Example 17 - Lysozome Crystallization Using Gradients
As an example which does not form part of the present invention, FIG. 43 illustrates an experiment involving the formation of lysozome crystals using gradients. The channel regions 435, 437 correspond to channel regions with very low precipitant concentration while channel region 436 corresponds to optimal range of precipitant concentration. In this experiment, networks of microchannels were fabricated using rapid prototyping in polydimethylsiloxane (PDMS). The width of the channel was 150 µm and the height was 100 µm. 10% 1H,1H,2H,2H-perfluorodecanol in perfluoroperhydrophenanthrene was used as oil.
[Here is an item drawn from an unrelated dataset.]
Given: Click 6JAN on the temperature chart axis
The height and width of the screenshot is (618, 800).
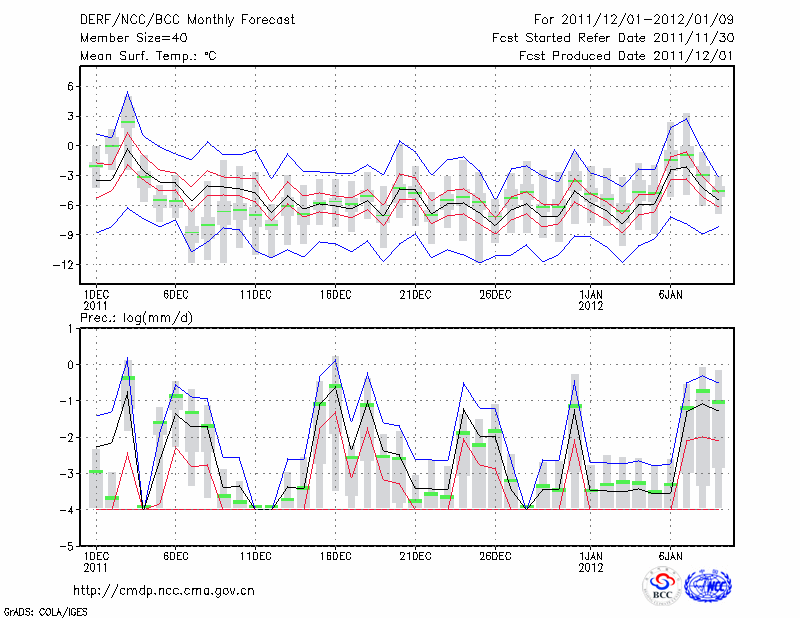Looking at the screenshot, I should pyautogui.click(x=670, y=295).
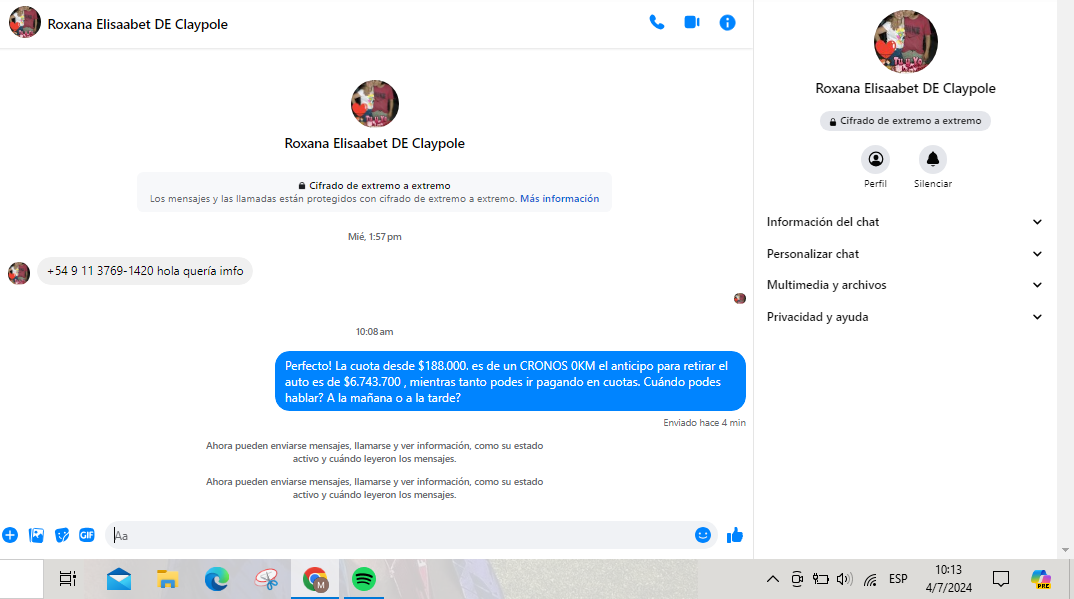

During the experiment, a flow of oil through channel 434 at 1.0 µl/min was established. Then the flow of water introduced through inlet 432 was established at 0.2 µl/min. The flows of lysozyme introduced through inlet 431 and precipitant introduced through inlet 433 were established at 0.2 µl/min. Plugs formed inside the channel. To create the gradient, water flow rate was first gradually decreased from 0.35 µl/min to 0.05 µl/min over 45 seconds at a ramp rate of (-0.01 µl/min per 1.5 seconds), then increased back to 0.35 µl/min in 45 seconds at a ramp rate of (0.01 µI/min per 1.5 seconds). At the same time, precipitant flow rate was gradually increased from 0.05 µl/min to 0.35 µI/min in 45 seconds at a ramp rate of (0.01 µl/min per 1.5 seconds), then decreased to 0.05 µl/min in 45 seconds at a ramp rate of (-0.01 µl/min per 1.5 seconds). The flow was stopped by pulling out the inlet tubing immediately after water and precipitant flow rates returned to the starting values. The plugs created in this way contained constant concentration of the protein. but variable concentration of the precipitant: the concentration of the precipitant was lowest in the beginning and the end of the channel, and it peaked in the middle of the channel (the center row). Only the plugs in the middle of the channel have the optimal concentration of precipitant for lysozyme crystallization, as confirmed by observing lysozyme crystals inside plugs in the center row. Visualization was performed under polarized light. Preferably, all flow rates would be varied, not just the precipitant and water.